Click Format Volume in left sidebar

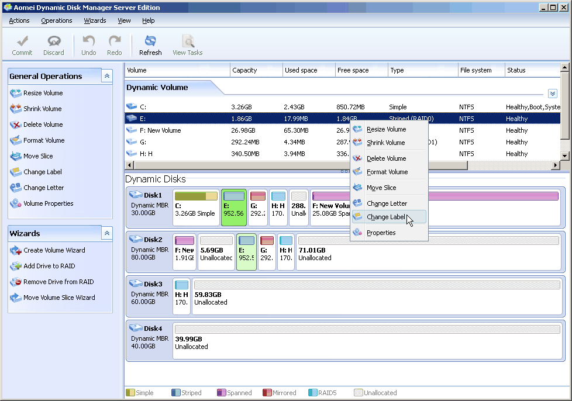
---
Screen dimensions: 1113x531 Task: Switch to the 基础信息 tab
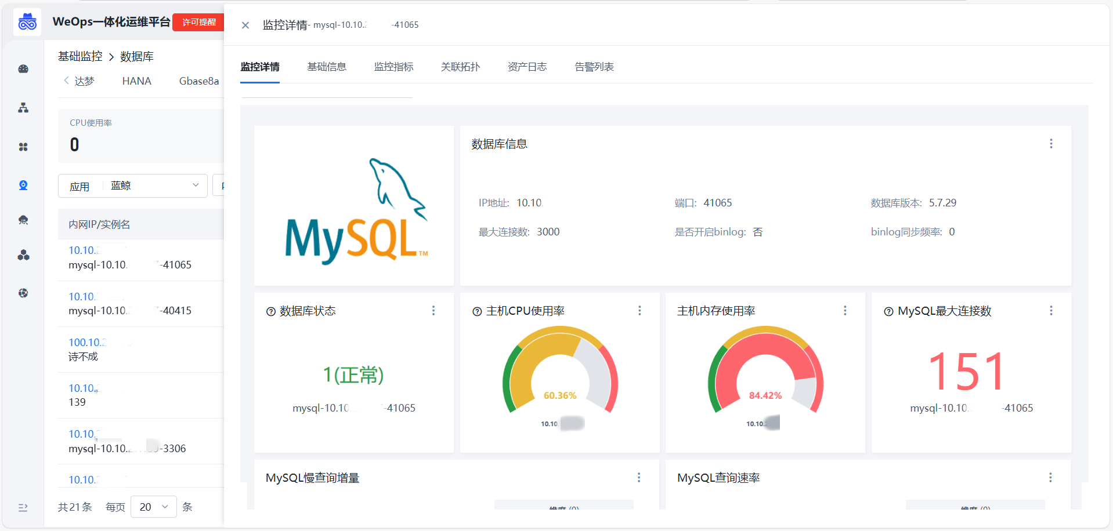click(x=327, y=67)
--
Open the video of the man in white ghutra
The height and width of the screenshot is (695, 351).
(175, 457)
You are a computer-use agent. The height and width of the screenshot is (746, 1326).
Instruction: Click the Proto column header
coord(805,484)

◆ **Given request**: Pull together every line in the material above that contains the word "width", and copy each one out in full.

◆ **The response**:
The height and width of the screenshot is (695, 351).
You are a computer-use agent. The height and width of the screenshot is (746, 1326).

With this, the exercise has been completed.